The
ferry from Gill's Bay, by John O' Groats, takes a bit over an hour to
reach Orkney at St Margaret's Bay, on South Ronaldsay. We saw guillemots, puffins and two dolphins, but Janet, who I was
standing with on deck, had seen an Orca whale last time she did this
crossing. It was sunny and calm except for a patch of water in the
middle of the Pentland Firth (remember Orkney is “where the
Atlantic and the North Sea meet”) where the currents are famously hazardous
for sailing boats. The sea blew up frothing and choppy, and caused
all the car alarms to burst in to song. (Baa kept mum, no alarm.)
Orkney
mainland was bathed in sunshine when I drove off the ferry and headed
for Kirkwall. I felt most uncomfortable because I had had to back on
to the ferry, and had ricked my neck. I drove
over the Churchill Barriers which bridge the southern islands. In
1939 a British warship, HMS Royal Oak, was torpedoed by a german u-boat
in Scapa Flow with 833 lives lost. Churchill had the barriers
built to protect the eastern approaches from further loss.The Italian Chapel |
I
went straight through Kirkwall, which is functional
but a bit drab except for its stunning, red sandstone St Magnus
Cathedral, built in 12thC.
I
was going to see Susan and Len Hunt who I didn't know, but who are
friends of a friend who had put us in touch. They live in the West
Mainland, and were so hospitable and kind and full of local
knowledge: Susan is Orcadian, and they returned to live here when Len
retired. I parked in their field and went out each day to different
sites – archaeological and coastal – and returned for little
eats, and gin and tonic in the evening!
Len and Susan |
Farmers
were cutting and turning grass for hay and the cut fields were
covered in hundreds of oystercatchers, curlews and gulls.
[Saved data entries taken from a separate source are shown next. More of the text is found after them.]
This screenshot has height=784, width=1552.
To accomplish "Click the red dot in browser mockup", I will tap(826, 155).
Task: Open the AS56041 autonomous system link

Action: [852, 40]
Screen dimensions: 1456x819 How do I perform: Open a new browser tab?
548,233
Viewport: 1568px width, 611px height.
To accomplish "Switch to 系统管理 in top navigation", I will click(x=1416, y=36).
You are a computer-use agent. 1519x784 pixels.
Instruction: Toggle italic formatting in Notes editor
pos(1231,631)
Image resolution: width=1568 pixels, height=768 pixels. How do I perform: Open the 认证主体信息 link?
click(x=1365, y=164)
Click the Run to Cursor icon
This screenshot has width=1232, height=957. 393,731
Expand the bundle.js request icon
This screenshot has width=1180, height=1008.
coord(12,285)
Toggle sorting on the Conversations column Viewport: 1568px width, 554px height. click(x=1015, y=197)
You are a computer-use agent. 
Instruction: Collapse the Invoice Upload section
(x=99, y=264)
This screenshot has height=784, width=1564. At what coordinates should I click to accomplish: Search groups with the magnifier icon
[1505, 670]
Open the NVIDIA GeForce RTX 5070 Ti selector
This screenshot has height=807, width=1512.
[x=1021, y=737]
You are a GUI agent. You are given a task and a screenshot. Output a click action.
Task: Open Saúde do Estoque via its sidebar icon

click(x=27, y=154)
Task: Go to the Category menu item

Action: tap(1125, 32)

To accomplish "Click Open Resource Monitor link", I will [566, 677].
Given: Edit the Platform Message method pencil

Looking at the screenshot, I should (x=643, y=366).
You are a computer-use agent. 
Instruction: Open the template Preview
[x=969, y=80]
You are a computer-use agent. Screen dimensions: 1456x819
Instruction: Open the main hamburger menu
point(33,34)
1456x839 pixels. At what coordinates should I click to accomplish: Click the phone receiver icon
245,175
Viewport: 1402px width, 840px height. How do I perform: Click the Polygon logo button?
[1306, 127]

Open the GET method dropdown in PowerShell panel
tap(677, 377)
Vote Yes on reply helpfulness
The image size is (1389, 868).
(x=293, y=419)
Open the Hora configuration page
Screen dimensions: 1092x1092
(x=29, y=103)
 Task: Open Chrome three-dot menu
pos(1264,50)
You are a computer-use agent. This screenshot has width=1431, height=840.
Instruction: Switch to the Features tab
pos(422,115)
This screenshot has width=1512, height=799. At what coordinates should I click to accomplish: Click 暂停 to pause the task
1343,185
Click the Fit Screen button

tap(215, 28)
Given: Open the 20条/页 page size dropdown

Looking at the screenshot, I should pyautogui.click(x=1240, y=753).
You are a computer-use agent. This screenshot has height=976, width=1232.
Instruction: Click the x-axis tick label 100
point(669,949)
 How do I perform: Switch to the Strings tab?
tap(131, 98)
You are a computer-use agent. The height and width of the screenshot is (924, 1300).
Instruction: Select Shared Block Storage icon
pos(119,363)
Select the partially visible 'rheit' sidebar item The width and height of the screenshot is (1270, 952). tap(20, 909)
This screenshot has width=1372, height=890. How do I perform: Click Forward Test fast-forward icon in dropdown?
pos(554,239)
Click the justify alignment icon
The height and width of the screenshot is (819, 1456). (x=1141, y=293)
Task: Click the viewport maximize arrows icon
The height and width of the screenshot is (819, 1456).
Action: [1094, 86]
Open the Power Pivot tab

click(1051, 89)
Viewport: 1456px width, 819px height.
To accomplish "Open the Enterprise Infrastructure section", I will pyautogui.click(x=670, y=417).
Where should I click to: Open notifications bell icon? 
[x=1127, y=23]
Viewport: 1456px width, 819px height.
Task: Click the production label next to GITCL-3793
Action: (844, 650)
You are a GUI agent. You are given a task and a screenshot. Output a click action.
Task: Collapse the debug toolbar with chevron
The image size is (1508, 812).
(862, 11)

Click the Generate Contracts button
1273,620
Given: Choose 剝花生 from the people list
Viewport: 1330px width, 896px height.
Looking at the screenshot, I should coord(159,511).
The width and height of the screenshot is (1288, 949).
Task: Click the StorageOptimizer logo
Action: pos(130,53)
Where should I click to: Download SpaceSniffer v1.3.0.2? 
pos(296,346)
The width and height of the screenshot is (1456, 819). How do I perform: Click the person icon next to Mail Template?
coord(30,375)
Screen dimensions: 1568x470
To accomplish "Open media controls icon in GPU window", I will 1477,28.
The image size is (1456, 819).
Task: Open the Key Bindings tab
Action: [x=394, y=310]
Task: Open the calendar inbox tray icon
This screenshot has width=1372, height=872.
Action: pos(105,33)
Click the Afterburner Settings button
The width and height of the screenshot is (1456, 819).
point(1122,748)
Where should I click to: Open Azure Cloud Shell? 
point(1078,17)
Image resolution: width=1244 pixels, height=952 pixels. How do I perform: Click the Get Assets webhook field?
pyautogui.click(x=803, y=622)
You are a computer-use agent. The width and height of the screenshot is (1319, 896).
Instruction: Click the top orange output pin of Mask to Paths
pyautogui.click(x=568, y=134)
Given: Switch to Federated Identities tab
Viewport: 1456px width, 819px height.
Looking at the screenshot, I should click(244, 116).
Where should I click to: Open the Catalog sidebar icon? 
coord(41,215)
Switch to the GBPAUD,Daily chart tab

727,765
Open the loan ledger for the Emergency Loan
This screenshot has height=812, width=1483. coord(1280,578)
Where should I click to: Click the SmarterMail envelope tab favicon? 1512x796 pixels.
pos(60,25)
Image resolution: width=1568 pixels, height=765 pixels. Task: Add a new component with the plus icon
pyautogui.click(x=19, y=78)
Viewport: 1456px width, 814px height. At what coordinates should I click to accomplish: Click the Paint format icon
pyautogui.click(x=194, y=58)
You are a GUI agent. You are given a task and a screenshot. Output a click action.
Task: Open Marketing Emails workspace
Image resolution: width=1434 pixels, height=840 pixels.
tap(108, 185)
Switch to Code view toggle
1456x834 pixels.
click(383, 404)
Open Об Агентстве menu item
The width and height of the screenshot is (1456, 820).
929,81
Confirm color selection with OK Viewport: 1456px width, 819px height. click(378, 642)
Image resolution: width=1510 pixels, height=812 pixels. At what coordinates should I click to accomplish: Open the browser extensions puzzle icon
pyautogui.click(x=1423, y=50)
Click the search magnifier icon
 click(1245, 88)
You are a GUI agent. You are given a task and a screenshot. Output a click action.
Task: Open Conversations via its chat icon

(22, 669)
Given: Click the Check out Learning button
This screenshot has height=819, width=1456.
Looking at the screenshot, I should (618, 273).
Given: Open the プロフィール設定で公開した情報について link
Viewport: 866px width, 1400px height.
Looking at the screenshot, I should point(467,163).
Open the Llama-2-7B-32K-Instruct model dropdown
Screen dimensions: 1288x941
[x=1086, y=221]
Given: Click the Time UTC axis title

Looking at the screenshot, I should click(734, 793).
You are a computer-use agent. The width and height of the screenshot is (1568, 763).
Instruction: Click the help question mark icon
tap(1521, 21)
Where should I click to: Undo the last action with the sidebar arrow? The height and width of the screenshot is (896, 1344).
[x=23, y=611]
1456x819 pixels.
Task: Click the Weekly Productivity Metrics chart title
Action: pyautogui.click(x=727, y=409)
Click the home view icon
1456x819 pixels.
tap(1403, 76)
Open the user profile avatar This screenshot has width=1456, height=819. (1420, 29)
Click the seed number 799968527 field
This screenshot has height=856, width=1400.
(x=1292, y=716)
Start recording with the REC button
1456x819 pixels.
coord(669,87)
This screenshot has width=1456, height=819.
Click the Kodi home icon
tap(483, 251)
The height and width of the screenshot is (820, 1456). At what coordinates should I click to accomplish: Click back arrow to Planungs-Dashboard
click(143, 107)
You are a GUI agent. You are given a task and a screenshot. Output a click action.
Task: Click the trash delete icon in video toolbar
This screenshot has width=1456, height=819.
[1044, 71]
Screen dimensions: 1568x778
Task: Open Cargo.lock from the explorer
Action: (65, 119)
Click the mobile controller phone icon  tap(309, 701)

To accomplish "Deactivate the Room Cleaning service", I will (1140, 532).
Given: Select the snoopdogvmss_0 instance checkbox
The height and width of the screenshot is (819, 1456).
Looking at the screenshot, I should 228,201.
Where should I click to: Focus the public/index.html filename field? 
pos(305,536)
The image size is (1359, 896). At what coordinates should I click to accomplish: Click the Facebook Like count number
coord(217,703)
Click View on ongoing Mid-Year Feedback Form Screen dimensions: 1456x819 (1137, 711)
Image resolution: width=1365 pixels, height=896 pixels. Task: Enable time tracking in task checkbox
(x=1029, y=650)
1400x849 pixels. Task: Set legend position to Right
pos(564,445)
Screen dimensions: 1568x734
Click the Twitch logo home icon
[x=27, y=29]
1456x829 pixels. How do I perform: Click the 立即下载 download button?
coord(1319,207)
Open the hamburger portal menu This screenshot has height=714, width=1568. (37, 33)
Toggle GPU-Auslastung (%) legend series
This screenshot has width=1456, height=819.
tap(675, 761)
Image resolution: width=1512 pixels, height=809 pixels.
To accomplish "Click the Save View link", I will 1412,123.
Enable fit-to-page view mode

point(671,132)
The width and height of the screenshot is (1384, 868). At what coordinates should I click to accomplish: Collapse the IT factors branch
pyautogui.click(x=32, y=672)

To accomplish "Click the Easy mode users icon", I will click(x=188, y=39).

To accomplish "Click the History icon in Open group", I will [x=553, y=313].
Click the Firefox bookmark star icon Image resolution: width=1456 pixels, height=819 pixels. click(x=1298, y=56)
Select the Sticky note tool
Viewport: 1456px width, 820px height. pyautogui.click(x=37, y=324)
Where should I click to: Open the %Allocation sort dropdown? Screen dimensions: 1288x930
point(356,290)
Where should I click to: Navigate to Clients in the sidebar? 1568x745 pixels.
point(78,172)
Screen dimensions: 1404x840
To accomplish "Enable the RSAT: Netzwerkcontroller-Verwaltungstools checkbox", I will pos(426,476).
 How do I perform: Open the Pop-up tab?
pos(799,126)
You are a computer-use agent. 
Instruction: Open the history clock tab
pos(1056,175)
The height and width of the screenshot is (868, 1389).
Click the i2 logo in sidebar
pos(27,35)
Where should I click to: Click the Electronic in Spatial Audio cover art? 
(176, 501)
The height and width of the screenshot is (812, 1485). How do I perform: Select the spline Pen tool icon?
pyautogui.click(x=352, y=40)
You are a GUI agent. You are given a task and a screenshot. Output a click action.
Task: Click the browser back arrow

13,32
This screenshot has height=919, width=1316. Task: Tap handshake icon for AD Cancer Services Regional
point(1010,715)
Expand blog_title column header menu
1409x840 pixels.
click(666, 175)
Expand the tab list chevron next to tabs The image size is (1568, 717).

(Oystercatchers and curlews stick together, gulls and crows in the next field.) I love the oystercatchers with their peeping
whistle, their red beaks and legs - and they are everywhere on Orkney - on fields, cliffs and on the shore.
Susan took me to see Stromness, the island's second town (though folk there probably wouldn't say so) which is smaller and more arty than Kirkwall. It has an excellent museum
with lots of artefacts about their local hero, John Rae, who was a
great Arctic explorer and found the North West Passage. In the 18thC the
Hudson's Bay Company in Canada set up an office in Stromness,
recognising the qualities of the steadfast and tough men or Orkney.